Thousands of people have been evacuated from homes and hotels on the island of Rhodes, according to Greece’s fire service.
Private boats have joined the Greek coastguard in helping to pick up people from beaches on the east of the island.
Greek navy vessels are also reported to be heading to the area, which is popular with tourists.
Greece’s deputy fire chief said the fires on Rhodes are the most difficult his service is currently facing.
No injuries have been reported, according to the Ministry of Climate Crisis and Civil Protection in Greece.
The ministry said visitors are being evacuated safely from affected areas of Rhodes – which represent less than 10% of the “total tourist capacity” – and are being redirected to other hotels on the island.
Five helicopters and 173 firefighters are operating in the area, with three hotels in the Kiotari area reported to have been damaged by fire.
One British woman said she was evacuated from the hotel she was staying at with her sister and daughter, but was now stuck on a beach with hundreds of others in the severe heat.
“There’s just a small shack here and there’s so many of us,” Becky Mulligan told the BBC. “There’s children, it’s the middle of the day, we are just stuck here with no help, it’s disgusting.”
Simon Wheatley said ash had begun falling onto his pizza when he was eating.
“The hotel said this was normal and there was no need to worry as they were in contact with the authorities about the situation,” he told the BBC.
His hotel was later evacuated.
“We saw that a beach bar that we were at just the day before had burnt down.

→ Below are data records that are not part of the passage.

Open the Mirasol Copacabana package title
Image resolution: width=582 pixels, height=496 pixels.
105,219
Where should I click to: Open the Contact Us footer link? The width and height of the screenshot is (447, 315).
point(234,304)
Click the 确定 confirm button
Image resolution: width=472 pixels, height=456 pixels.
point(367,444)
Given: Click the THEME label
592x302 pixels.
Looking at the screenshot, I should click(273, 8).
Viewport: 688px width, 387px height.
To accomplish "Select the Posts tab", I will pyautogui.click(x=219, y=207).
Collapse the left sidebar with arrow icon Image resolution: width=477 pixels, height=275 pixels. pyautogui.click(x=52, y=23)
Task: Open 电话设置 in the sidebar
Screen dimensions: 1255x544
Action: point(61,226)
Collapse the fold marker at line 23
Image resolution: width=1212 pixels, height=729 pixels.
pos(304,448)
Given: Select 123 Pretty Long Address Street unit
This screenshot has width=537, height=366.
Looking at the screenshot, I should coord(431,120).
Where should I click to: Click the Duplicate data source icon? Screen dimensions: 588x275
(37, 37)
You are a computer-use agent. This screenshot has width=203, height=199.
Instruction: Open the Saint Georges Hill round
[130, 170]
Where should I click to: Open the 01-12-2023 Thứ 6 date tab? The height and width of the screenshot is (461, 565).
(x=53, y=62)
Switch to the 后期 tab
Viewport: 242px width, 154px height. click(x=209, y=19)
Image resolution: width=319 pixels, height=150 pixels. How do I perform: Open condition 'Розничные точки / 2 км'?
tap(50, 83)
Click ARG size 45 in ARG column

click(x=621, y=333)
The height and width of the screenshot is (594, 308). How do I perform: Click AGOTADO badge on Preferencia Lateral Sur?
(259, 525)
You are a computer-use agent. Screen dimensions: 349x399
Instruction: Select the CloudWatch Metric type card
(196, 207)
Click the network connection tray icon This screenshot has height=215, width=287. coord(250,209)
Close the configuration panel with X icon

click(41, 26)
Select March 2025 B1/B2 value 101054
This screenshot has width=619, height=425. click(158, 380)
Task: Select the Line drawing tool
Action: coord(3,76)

The smoke was so bad. We had to leave two bags of luggage.”
Travel company TUI said a small number of its hotels had been affected and it was relocating customers to alternative accommodation as a precaution.
Jet2 also said it was aware of the situation in Rhodes and was asking customers to follow local guidance.
Firefighters from Slovakia arrived on Rhodes on Saturday to help local teams battling the fires.
“The situation in Rhodes is serious and extremely difficult. Due to the strong wind and quickly changing direction of the fire, firefighters had to withdraw and move,” Slovak Fire and Rescue Services posted on Facebook.
Part of the Slovak rescue team had moved to the coastal resorts to help evacuation efforts there, they said.
Greece is facing further intense heat this weekend, with meteorologists warning that temperatures could climb as high as 45C (113F).
It could turn into Greece’s hottest July weekend in 50 years, one of the country’s top meteorologists has said.
Firefighters are continuing to battle dozens of wildfires across the country. An area west of Athens is among the worst-hit areas, along with Laconia in the southern Peloponnese and the island of Rhodes.
And authorities are warning of a very high risk of new blazes as the heat continues to rise.
People have been advised to stay home, and tourist sites – including Athens’ ancient Acropolis – will be shut during the hottest parts of the next two days.
Greece – like a number of other European countries – saw a prolonged spell of extreme heat earlier this month.
The latest heatwave comes at one of the busiest times for the country’s tourism industry.